Short problem: Write out all the lines below again, requests included, and multiply each coordinate in the answers by 0.3, rounding to the nearest whole number with halves going up. Leave the pictures out of your answer.

Target position records:
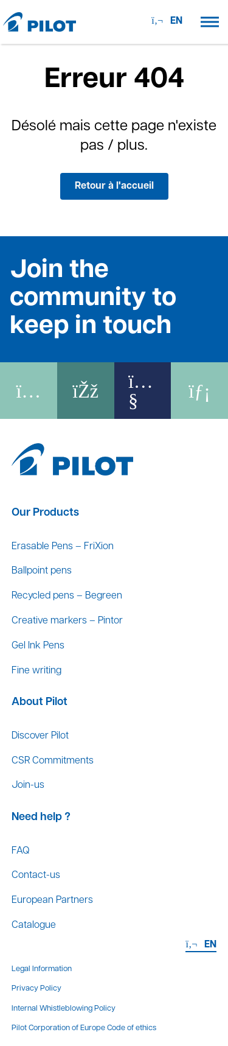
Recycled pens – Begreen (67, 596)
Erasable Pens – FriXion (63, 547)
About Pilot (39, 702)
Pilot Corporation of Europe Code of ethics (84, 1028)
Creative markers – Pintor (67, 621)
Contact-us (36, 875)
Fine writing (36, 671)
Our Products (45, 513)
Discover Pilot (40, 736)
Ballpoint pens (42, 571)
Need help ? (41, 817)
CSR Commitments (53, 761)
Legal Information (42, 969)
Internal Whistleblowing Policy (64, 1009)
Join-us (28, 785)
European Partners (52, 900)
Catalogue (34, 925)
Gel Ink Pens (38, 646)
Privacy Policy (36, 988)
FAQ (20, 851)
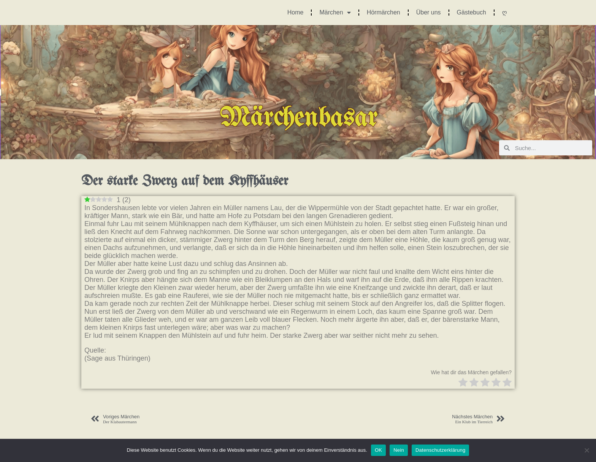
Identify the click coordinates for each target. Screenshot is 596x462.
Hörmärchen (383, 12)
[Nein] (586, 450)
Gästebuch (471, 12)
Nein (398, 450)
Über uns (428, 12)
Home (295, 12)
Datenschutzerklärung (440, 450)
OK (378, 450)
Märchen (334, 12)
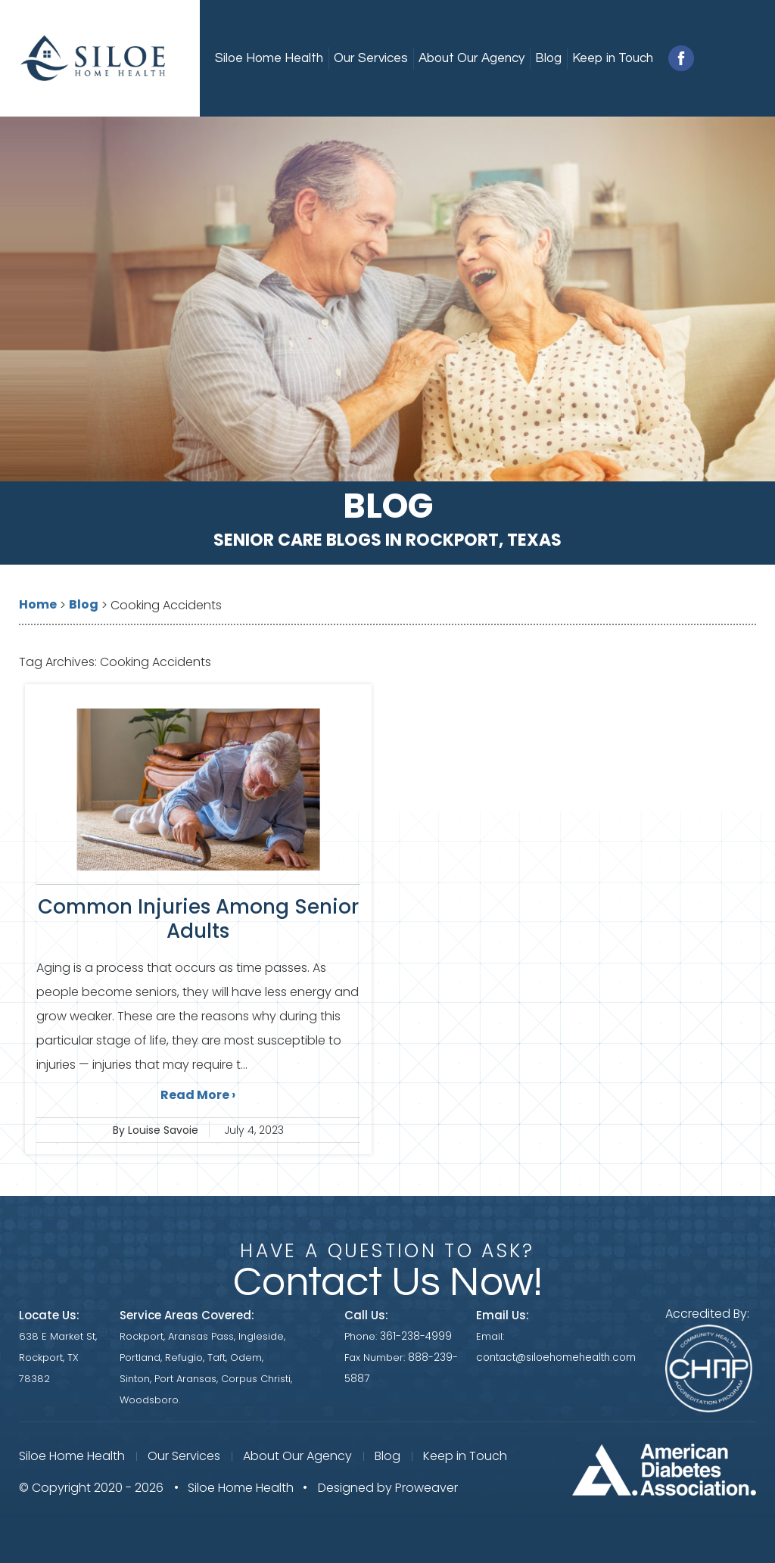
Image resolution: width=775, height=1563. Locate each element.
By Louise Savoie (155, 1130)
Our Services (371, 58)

Response:
Recycled pens – Begreen (20, 179)
Erasable Pens – FriXion (19, 164)
About Pilot (12, 211)
Pilot Corporation of Europe Code of ethics (25, 308)
Creative markers – Pintor (20, 186)
Contact-us (11, 263)
Fine writing (11, 201)
Our Products (14, 154)
Discover Pilot (12, 221)
Ballpoint pens (13, 171)
Need help ? (12, 245)
CSR Commitments (16, 228)
Legal Information (13, 291)
Internal Whistleblowing Policy (19, 303)
Join-us (8, 236)
European Partners (16, 270)
Catalogue (10, 278)
Gel Ink Pens (11, 194)
Privacy Policy (11, 296)
FAQ (6, 255)
Identify the click coordinates for each target. Screenshot is 596x462.
Hörmärchen (115, 4)
[Nein] (176, 135)
Gästebuch (141, 4)
Nein (119, 135)
Über uns (128, 4)
Home (89, 4)
Datenschutzerklärung (132, 135)
OK (113, 135)
Märchen (100, 4)
Image resolution: width=775, height=1563. Locate each element.
By Louise Savoie (47, 339)
Our Services (111, 17)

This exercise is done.